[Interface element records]
····················
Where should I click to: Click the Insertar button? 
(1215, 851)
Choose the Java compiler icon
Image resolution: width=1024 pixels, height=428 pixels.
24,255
····················
*STATED TASK*. Rewrite the entries above with "button" swapped for "control", keeping every other part the same.

*RESPONSE BELOW*.
Where should I click to: Click the Insertar control? 
(1215, 851)
Choose the Java compiler icon
Image resolution: width=1024 pixels, height=428 pixels.
24,255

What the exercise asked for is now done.